The samples are small and enclosed in a plastic case so that nothing can get in contact with the rocks. If they were exposed, they could rust, break or become contaminated.
No matter their size, sixth grade students were excited to get a close-up look at the rocks on Wednesday. Brishcar was able to give a quick 20-minute presentation to all the sixth graders at the middle school. The timing was perfect, as the classes have just wrapped up a unit on the moon.
Before starting his presentation, Brishcar had to unlock the handcuff that attached the special NASA sample case to his wrist. He explained why the measure had to be taken.
"These rocks are national treasures," he told students. "It's funny, though, because that's just it ... they're rocks."
However, because of their financial value, Brishcar has to keep a close eye on them. The rocks are worth $30 million per gram, and the sample the teacher acquired actually held 10 grams.
As one student held the sample in her hand, Brishcar paused his presentation to ask her to hold the rocks up.
"You are holding $300 million right now," he said. Students gasped and smiled as they focused on the encased samples.
"And if I lose them or sell them, I will have committed an act of treason," Brishcar said. "The punishment for that is ... death."

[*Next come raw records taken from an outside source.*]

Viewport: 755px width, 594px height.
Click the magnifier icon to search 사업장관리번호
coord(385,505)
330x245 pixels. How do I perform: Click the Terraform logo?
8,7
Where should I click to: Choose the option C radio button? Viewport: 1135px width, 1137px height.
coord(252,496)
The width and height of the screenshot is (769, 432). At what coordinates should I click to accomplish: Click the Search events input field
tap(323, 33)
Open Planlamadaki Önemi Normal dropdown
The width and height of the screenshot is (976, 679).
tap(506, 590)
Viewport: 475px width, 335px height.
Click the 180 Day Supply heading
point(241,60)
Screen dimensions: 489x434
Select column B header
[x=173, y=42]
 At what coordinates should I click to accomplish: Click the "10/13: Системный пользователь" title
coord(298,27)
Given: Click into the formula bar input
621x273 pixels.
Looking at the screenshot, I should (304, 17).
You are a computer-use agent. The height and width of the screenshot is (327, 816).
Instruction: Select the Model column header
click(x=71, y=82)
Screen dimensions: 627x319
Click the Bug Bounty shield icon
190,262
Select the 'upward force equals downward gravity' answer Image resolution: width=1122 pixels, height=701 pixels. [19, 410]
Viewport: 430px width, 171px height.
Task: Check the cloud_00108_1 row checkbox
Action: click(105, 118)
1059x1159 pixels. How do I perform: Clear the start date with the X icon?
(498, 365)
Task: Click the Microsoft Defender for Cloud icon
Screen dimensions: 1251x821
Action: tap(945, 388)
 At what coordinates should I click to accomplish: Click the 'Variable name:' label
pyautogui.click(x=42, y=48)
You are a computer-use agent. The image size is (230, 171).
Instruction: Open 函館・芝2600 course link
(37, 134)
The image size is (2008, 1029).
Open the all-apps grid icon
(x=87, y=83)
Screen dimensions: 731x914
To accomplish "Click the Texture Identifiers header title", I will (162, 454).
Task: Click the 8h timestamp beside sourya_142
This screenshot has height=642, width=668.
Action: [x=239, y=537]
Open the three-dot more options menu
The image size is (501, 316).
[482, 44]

The samples specifically came from the Apollo 15, 16 and 17 missions. Brishcar said NASA has about 300 similar samples just for teacher use.
The teacher also worked general moon and space exploration information into his presentation, hoping to refresh the students' memories of what they recently had learned. He also passed around samples of meteorites, and went over the difference between them and meteoroids.
He explained as much as possible about the moon's origin, and how it makes sense that pieces of it would return to Earth.
Brishcar also encouraged students to pursue a career dealing with space exploration.
"Unfortunately, there are still no female footprints on the moon," he said during a presentation. "So ladies, now is your time. They've got tools there now just waiting for you to check out."
He did ask that students email him if they get to the moon someday.
One student asked if he might make more money by going to Mars instead, to which Brishcar smiled and said, "I should think so."
Before Wednesday, Brishcar made presentations on the moon rocks to both the Linden Rotary and local Boy Scouts. He also preached on the samples at Front Royal United Methodist Church.